Foucault (2008 [1975], p. 118) descreve as disciplinas que emergem entre os séculos XVIII
e XIX como “[...] métodos que permitem o controle minucioso das operações do corpo, que realizam
a sujeição constante de suas forças e lhes impõem uma relação de docilidade-utilidade.”; definindo-
as como uma “anatomia política do detalhe” (FOUCAULT, 2008 [1975], p. 120). Embora não seja
esse o primeiro momento da história que o corpo do ser humano torna-se objeto político, Foucault
(2008 [1975], p. 118) compreende que as disciplinas trazem três novidades sobre isso: i) a técnica
empregada sobre o corpo não é nas massas, na coletividade, mas no detalhe de cada individualidade;
ii) o controle sobre o corpo é exercido na eficácia dos movimentos e não no comportamento e na
comunicação; iii) impõe-se um exercício ininterrupto e constante que se exerce mais sobre os meios
que sobre as finalidades.
Diante disso, o corpo dos sujeitos torna-se objeto de um mecanismo que forma aptidão e
dominação, há imanência entre a utilidade e a dominação, e reciprocidade entre docilidade e utilidade:
“[...] a coerção disciplinar estabelece no corpo o elo coercitivo entre uma aptidão aumentada e uma
dominação acentuada.” (FOUCAULT, 2008 [1975], p. 119). As disciplinas, portanto, além de
dominarem o corpo, também o fazem operar com a técnica e a eficácia necessárias, forma-se uma
arte que fabrica “corpos dóceis e úteis” (FOUCAULT, 2008 [1975], p. 119).
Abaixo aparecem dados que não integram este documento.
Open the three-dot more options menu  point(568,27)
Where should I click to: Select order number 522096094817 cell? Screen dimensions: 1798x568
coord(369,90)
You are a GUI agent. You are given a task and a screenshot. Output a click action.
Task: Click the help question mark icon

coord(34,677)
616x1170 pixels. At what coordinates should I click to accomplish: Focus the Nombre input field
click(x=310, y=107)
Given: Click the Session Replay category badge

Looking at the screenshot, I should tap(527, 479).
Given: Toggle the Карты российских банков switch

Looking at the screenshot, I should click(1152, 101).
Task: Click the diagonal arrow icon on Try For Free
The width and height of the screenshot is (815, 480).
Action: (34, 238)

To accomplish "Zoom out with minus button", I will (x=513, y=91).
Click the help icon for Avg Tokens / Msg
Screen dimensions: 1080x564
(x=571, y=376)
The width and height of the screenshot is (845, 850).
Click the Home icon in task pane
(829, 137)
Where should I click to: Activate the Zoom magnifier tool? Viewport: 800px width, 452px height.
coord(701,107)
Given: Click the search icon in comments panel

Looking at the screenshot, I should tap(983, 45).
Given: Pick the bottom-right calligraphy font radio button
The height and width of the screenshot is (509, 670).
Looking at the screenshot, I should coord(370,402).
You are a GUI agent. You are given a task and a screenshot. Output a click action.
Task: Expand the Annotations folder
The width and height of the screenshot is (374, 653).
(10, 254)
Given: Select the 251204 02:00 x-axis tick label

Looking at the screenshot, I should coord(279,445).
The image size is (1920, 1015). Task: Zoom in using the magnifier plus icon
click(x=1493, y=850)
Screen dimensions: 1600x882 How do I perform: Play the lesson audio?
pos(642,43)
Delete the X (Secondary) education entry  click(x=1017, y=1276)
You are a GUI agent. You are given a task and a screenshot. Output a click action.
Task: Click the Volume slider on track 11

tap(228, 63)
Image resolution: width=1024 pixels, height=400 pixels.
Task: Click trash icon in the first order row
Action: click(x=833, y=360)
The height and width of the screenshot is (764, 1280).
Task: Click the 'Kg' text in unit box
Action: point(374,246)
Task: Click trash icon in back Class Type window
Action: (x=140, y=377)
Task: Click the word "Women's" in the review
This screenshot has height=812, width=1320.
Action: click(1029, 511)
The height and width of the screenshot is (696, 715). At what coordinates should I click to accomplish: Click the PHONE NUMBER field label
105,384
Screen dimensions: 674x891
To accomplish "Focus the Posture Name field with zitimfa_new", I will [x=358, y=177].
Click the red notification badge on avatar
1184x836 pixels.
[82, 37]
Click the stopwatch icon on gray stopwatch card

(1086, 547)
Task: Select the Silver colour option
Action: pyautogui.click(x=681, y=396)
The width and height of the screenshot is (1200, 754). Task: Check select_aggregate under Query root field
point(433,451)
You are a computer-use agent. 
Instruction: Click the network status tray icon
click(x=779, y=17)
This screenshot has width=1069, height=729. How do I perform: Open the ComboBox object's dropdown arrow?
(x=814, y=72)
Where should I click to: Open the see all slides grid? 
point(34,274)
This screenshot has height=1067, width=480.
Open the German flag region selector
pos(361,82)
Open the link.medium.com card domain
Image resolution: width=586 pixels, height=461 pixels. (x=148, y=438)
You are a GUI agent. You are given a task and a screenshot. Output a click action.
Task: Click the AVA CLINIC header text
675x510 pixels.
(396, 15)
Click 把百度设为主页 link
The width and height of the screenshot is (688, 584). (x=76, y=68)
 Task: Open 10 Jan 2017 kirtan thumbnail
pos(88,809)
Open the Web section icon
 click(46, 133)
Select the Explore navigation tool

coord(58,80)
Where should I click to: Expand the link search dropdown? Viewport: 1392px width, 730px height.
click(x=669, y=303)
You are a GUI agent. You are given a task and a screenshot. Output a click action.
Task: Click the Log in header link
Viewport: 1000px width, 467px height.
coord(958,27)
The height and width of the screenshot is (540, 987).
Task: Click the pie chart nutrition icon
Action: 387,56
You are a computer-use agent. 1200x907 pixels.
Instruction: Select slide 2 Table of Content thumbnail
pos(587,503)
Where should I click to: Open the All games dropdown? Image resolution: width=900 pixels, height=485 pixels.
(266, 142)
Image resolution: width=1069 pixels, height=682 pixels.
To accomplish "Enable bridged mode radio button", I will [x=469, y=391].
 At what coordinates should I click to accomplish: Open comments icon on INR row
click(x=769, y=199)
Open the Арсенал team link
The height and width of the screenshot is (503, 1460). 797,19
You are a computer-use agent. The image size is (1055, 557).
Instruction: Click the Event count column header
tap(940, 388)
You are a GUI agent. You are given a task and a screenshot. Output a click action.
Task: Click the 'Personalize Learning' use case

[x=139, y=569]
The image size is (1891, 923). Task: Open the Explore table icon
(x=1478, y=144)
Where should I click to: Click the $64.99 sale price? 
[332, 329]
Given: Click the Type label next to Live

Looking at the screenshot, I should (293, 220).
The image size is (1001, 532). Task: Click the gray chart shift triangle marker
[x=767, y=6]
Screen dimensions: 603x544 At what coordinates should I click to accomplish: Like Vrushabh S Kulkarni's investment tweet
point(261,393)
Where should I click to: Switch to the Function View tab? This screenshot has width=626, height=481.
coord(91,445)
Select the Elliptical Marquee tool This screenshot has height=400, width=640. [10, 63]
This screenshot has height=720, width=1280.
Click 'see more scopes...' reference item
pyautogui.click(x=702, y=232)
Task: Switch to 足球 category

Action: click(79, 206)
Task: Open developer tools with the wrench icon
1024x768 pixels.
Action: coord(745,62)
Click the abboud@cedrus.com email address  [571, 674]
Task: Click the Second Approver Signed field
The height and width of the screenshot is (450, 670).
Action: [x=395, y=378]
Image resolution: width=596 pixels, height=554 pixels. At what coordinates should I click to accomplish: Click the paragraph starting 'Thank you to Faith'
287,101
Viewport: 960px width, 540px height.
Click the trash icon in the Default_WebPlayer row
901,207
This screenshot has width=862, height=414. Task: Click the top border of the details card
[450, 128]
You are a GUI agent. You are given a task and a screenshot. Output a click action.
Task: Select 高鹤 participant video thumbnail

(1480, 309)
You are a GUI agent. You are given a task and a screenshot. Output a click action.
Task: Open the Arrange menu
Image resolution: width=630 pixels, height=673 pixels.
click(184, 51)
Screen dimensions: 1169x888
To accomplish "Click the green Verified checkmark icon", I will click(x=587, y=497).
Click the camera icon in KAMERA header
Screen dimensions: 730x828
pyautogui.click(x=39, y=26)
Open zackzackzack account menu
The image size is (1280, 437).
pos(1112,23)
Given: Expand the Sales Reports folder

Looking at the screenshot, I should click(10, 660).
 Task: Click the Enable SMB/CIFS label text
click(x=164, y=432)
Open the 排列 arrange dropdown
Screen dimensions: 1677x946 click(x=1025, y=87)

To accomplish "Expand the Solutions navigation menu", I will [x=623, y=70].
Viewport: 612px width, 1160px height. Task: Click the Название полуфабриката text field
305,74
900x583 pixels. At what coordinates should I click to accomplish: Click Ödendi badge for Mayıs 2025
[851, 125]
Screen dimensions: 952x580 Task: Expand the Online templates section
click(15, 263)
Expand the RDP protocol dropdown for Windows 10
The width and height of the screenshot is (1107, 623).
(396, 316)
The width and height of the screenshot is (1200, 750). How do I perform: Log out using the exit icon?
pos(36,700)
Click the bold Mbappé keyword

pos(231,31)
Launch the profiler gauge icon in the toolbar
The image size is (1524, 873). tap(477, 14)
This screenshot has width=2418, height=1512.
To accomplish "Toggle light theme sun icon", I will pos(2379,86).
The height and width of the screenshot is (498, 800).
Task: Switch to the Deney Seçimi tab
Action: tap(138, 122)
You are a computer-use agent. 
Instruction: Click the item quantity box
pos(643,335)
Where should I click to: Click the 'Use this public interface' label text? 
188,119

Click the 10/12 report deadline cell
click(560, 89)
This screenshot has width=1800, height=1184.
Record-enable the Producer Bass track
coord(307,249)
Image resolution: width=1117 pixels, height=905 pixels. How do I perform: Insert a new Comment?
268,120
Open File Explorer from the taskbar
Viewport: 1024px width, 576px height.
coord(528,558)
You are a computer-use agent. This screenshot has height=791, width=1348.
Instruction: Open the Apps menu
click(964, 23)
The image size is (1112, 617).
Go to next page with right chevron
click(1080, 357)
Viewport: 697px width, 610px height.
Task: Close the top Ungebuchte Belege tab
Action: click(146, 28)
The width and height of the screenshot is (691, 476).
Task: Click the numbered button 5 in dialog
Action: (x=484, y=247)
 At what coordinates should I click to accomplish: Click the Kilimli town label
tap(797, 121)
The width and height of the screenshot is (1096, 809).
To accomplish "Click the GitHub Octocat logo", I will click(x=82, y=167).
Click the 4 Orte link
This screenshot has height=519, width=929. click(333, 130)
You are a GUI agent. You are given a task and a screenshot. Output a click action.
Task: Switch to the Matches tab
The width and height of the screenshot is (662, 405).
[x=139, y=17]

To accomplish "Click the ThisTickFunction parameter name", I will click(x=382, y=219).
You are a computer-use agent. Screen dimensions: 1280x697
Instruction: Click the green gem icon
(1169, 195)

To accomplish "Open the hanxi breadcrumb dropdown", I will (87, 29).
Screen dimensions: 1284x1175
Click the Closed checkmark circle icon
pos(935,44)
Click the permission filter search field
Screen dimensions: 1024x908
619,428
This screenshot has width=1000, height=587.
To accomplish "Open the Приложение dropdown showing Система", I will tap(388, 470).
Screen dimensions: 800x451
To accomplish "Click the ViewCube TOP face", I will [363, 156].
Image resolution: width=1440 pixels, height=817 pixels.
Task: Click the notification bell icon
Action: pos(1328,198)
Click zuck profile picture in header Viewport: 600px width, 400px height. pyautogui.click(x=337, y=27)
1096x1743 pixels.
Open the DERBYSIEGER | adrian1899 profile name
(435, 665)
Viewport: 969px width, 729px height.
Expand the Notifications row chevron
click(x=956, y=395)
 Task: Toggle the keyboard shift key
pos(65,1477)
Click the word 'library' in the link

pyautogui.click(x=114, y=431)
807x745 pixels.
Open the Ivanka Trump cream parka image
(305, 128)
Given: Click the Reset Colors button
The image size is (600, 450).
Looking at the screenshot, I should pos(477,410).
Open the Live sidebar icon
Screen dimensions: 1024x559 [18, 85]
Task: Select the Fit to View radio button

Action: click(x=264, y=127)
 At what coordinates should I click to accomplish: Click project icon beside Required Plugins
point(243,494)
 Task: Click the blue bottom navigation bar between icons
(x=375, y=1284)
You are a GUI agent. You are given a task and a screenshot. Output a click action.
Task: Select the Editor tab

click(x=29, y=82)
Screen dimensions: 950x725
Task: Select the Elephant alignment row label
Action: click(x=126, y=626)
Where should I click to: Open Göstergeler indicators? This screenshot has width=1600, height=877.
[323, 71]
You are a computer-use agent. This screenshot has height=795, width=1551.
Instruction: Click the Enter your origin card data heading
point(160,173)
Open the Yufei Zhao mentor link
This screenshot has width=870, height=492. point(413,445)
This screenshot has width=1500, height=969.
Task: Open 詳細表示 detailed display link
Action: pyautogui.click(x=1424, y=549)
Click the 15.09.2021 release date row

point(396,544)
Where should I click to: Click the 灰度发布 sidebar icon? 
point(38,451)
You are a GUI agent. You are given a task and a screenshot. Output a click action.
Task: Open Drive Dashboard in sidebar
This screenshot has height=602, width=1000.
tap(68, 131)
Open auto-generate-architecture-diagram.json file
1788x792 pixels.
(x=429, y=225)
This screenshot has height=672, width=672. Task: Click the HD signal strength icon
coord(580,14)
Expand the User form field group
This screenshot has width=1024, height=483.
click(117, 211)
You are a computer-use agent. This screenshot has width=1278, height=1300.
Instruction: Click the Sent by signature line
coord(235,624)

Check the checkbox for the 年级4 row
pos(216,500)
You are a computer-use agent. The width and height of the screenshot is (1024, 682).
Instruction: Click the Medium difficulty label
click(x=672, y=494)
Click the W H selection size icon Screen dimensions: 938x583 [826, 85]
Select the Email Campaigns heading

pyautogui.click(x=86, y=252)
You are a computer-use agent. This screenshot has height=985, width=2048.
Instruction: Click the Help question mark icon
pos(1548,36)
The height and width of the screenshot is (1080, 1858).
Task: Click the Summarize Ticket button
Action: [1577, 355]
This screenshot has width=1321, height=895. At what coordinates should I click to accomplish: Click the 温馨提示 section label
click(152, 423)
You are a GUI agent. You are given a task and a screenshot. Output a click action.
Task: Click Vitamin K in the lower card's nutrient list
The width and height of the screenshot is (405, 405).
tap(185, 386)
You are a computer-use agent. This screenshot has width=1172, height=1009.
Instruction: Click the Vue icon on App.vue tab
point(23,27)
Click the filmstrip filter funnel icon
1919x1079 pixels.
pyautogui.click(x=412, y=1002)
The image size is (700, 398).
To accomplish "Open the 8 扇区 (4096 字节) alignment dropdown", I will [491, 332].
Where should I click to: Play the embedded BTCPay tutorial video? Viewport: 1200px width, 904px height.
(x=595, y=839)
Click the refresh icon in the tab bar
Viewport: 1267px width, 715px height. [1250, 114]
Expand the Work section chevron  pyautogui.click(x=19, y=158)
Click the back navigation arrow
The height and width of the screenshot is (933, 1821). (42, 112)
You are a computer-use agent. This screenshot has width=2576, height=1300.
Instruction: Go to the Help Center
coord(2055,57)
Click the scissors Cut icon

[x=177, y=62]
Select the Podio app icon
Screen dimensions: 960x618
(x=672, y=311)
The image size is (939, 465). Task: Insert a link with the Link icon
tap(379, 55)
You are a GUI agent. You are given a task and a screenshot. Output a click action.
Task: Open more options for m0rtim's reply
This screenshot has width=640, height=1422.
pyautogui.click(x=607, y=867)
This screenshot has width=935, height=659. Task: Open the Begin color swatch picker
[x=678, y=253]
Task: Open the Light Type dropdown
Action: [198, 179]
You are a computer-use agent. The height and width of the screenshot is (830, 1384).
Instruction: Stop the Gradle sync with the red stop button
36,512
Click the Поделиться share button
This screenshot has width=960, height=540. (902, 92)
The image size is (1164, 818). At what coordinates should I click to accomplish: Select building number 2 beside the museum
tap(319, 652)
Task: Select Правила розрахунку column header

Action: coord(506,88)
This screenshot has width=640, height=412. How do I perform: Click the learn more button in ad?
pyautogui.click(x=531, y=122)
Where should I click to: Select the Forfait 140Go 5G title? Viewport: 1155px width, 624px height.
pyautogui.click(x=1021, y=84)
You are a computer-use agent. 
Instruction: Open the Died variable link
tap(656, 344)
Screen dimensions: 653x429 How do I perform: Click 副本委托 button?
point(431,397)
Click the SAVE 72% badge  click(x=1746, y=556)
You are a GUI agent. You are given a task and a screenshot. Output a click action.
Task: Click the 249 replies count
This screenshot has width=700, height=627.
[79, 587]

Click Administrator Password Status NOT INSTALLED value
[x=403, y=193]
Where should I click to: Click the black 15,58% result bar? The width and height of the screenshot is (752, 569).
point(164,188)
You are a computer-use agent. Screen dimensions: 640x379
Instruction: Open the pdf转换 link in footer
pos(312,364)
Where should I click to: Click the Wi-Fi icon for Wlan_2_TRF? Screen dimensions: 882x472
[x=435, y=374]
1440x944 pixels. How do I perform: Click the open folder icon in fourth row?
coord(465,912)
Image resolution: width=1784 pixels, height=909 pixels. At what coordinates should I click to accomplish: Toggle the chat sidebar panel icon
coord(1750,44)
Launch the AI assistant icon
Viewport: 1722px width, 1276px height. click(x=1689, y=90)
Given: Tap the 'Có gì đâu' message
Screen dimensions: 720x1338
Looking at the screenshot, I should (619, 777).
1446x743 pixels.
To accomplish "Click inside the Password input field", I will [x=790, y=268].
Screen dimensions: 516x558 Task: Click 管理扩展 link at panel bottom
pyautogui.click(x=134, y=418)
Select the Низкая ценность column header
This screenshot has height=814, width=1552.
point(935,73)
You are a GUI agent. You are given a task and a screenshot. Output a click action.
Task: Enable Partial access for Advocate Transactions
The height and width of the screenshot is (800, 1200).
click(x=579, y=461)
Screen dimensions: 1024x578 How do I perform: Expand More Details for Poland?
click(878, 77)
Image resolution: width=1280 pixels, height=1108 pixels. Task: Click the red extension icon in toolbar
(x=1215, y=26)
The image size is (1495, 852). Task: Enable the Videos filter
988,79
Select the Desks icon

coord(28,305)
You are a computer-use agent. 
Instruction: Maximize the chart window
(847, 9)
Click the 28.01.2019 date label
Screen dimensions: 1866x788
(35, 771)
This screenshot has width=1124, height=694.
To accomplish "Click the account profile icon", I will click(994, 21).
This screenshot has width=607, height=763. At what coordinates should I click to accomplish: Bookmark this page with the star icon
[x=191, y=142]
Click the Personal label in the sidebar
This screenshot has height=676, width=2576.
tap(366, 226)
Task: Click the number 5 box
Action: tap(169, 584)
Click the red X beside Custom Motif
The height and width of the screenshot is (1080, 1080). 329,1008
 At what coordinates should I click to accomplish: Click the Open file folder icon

Para tanto, as disciplinas possuem algumas características e apoiam-se em instrumentos, não
emergindo inesperadamente, mas através de processos múltiplos que se repetem, se multiplicam, se
copiam, se diferenciam, se ramificam, e no limite “[...] esboçam aos poucos a fachada de um método
geral.” (FOUCAULT, 2008 [1975], p. 119). É possível encontrar as técnicas disciplinares “[...] em
funcionamento nos colégios, muito cedo; mais tarde nas escolas primárias; investiram lentamente o
56 Sobre a análise do corpo como objeto político, Dreyfus e Rabinow (2013, p. 150) compreendem que: “Um dos maiores empreendimentos de Foucault foi sua habilidade de isolar e conceituar o modo pelo qual o corpo se tornou o componente essencial para a operação das relações de poder na sociedade moderna.”.